В таких-то беседах пролетело время до сумерек. Швецы оставили работу. Двое из них, Степан и Петруха, легли на лавке, подложив полушубки под голову. Старшая невестка занялась головой свекрови, которая сначала, словно кот против солнышка, щурила глаза, а вскоре и совсем их закрыла.

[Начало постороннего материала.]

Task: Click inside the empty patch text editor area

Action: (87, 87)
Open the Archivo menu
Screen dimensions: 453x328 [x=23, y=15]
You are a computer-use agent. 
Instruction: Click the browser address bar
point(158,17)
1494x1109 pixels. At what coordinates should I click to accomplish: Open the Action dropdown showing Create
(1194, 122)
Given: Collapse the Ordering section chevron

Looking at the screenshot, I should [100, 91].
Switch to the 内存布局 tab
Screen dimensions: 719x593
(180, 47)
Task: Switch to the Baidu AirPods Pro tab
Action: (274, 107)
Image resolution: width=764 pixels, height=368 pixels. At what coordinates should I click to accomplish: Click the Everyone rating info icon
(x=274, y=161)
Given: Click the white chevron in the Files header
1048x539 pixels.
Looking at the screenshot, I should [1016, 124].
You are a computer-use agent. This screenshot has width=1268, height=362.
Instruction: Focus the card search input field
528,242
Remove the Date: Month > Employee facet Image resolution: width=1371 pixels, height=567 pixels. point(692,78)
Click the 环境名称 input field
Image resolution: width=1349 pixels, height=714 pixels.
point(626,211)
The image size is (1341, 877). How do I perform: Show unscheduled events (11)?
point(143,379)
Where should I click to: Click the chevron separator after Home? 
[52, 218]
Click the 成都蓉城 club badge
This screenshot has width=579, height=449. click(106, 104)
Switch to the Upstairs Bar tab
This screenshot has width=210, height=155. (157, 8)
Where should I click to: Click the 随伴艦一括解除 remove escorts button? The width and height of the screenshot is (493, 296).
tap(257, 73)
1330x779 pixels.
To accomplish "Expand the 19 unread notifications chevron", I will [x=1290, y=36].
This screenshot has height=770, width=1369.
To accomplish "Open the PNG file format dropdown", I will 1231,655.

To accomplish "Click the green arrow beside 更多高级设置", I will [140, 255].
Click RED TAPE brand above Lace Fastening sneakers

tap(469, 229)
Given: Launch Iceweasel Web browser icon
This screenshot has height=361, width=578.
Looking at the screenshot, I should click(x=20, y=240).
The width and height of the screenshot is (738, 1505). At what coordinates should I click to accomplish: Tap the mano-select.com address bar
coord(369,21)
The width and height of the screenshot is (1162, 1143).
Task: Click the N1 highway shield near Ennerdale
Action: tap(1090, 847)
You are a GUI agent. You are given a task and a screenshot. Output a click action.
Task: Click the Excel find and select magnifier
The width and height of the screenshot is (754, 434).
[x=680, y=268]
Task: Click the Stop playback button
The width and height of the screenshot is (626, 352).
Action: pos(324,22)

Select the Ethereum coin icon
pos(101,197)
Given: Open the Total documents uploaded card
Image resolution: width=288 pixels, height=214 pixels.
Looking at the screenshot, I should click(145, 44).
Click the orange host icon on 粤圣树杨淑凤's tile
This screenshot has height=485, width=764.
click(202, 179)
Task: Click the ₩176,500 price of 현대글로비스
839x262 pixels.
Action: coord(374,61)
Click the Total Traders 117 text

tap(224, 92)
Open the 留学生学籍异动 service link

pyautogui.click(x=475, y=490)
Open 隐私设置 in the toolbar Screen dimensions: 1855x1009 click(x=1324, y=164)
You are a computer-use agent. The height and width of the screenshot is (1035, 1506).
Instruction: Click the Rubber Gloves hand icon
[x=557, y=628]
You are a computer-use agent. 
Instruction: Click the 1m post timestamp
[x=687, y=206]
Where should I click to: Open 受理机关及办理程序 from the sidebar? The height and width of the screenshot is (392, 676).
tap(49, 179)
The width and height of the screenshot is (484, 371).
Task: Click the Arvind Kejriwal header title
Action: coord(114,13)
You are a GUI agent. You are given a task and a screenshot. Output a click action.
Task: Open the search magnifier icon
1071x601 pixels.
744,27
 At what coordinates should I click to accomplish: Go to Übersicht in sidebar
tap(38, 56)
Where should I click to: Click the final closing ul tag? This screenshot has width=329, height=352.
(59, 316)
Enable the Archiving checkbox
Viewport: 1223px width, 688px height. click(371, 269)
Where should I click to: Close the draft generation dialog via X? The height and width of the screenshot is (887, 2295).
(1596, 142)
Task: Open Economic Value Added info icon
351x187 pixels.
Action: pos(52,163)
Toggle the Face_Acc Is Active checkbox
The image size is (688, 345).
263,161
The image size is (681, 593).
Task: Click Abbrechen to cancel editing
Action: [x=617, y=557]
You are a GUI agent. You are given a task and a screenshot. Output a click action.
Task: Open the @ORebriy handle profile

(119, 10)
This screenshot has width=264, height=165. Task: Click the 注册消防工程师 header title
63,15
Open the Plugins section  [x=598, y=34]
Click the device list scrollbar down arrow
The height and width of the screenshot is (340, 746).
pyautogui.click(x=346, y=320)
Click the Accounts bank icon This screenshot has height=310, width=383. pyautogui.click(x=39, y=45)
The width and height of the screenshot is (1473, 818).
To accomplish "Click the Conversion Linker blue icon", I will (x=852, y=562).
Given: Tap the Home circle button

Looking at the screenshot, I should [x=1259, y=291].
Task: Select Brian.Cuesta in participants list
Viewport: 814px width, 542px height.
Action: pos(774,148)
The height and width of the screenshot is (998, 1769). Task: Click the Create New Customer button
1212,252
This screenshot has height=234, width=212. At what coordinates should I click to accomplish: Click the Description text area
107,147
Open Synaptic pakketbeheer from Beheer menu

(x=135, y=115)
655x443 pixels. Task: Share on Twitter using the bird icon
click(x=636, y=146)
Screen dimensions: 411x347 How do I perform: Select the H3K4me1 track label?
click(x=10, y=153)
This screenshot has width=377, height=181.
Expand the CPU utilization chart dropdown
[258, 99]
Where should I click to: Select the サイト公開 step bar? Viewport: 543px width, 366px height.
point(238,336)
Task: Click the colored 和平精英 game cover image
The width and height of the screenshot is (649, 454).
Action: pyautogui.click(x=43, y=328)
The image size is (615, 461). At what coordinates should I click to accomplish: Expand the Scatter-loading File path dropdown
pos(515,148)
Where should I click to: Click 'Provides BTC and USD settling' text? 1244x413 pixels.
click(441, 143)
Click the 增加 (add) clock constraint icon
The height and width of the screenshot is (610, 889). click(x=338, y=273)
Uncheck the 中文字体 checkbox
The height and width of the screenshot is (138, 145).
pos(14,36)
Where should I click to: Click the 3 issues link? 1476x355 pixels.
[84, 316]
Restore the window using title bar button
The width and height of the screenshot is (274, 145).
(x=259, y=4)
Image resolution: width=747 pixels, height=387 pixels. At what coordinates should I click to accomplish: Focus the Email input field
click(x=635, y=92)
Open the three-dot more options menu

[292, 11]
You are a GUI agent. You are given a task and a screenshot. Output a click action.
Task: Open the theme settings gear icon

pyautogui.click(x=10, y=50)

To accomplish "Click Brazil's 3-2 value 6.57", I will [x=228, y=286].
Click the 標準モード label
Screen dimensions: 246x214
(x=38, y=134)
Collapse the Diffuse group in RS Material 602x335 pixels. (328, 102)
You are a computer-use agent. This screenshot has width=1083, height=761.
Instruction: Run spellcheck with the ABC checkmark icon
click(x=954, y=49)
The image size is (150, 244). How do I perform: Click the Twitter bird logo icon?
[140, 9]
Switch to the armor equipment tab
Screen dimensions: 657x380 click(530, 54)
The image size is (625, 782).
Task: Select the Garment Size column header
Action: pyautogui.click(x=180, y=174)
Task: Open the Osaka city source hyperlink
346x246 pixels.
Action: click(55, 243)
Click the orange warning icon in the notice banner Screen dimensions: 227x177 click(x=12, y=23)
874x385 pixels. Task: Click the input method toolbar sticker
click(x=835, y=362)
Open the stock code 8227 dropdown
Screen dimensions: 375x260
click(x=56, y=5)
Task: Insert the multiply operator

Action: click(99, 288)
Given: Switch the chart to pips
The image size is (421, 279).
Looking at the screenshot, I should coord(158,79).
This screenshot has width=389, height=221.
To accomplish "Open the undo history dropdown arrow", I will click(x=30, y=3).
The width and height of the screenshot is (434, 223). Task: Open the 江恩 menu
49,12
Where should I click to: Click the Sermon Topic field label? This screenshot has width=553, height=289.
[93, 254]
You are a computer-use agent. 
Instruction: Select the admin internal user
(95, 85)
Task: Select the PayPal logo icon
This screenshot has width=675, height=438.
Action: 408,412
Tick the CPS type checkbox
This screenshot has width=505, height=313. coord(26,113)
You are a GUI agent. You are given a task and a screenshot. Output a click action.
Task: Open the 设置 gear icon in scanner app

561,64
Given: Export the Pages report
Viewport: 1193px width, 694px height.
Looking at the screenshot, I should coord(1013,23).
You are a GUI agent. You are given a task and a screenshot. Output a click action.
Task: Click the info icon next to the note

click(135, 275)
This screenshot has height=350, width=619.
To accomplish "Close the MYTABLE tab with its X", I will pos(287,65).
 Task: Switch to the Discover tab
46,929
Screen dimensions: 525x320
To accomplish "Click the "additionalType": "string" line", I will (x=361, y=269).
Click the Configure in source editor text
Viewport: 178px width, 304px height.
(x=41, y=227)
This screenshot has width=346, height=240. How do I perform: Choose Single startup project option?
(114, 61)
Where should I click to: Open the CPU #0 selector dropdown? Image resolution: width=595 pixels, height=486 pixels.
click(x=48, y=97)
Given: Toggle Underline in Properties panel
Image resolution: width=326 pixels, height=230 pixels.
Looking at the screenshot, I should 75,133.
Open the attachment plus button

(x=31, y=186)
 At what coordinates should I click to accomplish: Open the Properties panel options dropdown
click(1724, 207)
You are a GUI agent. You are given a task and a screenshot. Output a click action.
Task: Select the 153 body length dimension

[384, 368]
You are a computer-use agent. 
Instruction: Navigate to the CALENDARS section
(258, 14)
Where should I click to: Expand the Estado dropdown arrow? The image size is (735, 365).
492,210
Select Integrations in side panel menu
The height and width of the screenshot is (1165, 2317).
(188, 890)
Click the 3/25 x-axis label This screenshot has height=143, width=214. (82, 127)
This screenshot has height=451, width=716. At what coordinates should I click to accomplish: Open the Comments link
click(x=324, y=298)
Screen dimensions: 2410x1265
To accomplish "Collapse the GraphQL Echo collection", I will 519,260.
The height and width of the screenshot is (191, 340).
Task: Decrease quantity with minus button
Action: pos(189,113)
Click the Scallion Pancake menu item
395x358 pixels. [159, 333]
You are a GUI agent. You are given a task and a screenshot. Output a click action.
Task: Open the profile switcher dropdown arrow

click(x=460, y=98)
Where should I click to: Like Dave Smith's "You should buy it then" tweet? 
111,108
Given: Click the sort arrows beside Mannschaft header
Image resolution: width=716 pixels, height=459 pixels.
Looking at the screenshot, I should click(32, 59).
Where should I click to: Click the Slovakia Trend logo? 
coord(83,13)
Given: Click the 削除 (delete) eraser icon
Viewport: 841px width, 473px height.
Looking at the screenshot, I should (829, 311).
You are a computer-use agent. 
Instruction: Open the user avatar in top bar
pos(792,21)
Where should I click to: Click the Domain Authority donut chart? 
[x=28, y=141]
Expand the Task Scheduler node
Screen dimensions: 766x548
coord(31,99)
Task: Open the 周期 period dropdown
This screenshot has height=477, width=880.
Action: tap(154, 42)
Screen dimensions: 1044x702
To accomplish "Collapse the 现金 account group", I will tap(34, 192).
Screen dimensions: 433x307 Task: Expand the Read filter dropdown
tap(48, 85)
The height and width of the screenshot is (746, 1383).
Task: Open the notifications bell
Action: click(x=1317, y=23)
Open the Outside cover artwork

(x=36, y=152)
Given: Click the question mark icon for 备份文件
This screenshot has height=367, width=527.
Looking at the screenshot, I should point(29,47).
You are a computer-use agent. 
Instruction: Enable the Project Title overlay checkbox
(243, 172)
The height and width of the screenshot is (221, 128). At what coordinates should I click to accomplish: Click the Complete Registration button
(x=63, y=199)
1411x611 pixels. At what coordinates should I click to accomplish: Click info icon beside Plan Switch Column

Тереха в это время подсел к младшей невестке, которая вытирала горшок, и стал балагурить.
Изба приняла тот тихий и спокойный вид, который бывает в самую золотую пору крестьянской жизни и который обозначается русским названием — сумерничанья. Тишина в избе дошла до такой степени, что не только слышно мурлыканье кота в печурке, но даже как баран и овца жевали жвачку в подполице. Это затишье нисколько не нарушалось ни храпеньем большака (который был в отсутствии), ни визгом меньшака — неугомонного ребенка, которого еще не было в доме.